Good Data - Yousef's Notes

#Informative

Good data contains enough information that can be used for modeling.

e.g. if you want to train a model that predicts whether the customer will buy a specific product, you will need to possess both the properties of the product in question and the properties of the products customers purchased in the past.

#Good Coverage

Good data has good coverage of what you want to do with the model.

e.g. if you want to use a model to classify web pages by topic and you have a thousand topics of interest, then your data has to contain examples of documents on each of the thousand topics in quantity sufficient for the algorithm to be able to learn the difference between topics.

#Reflects Real Inputs

Good data reflects real inputs that the model will see in production.

e.g. if you train your models with photos of cars in daylight, when people use it with photos of cars at night in production, it will make more mistakes.

#Unbiased

Good data is unbiased as possible.

#Not a Result of a Feedback Loop

Good data is not a result of the model itself. This echoes the problem of the feedback loop.

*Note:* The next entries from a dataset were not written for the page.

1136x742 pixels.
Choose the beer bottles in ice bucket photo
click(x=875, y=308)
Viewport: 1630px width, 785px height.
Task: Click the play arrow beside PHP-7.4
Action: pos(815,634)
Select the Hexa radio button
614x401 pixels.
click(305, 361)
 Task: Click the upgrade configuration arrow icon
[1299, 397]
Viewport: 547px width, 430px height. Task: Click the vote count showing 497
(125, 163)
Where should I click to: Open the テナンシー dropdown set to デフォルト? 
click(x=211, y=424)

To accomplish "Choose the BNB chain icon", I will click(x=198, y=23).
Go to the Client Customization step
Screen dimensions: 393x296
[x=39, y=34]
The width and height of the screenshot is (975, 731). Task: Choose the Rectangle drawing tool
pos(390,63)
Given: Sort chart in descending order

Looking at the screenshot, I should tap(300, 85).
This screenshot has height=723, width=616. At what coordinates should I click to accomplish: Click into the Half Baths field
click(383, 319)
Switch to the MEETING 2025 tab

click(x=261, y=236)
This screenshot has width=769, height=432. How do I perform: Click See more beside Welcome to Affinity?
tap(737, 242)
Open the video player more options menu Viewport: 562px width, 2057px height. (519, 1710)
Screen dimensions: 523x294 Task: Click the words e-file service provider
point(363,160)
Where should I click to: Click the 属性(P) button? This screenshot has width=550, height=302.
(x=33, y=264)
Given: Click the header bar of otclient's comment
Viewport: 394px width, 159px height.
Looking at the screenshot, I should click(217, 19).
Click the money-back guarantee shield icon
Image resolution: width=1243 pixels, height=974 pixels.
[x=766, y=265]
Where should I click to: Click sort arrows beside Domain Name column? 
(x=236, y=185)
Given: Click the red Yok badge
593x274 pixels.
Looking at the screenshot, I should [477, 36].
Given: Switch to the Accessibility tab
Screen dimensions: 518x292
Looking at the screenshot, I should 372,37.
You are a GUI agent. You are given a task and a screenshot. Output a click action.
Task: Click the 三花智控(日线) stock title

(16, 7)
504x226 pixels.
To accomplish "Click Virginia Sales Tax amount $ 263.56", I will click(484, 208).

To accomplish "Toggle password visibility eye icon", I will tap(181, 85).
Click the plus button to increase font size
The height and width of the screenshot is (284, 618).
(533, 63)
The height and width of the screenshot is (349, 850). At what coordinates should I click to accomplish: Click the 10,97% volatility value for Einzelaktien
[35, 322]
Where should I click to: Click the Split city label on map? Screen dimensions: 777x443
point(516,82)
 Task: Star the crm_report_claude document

e.g. you can’t train a model that predicts the gender of a person from their name, and then use the prediction to label a new training example.

#Consistent Labels

Inconsistency can come from several sources:

Different people do labeling according to different criteria (or interpretations).
The definition of some classes evolved over time. Occurs when two similar feature vectors receive two different labels.
Misinterpretation of user’s motives. e.g. user ignores news article because already seen it, not because of dis-interest.

#Big Enough

Good data is big enough to allow generalization.

#Summary

it contains enough information that can be used for modeling
it has good coverage of what you want to do with the model
it reflects real inputs that the model will see in production
it is as unbiased as possible
it is not a result of the model itself
it has consistent labels
it is big enough to allow generalization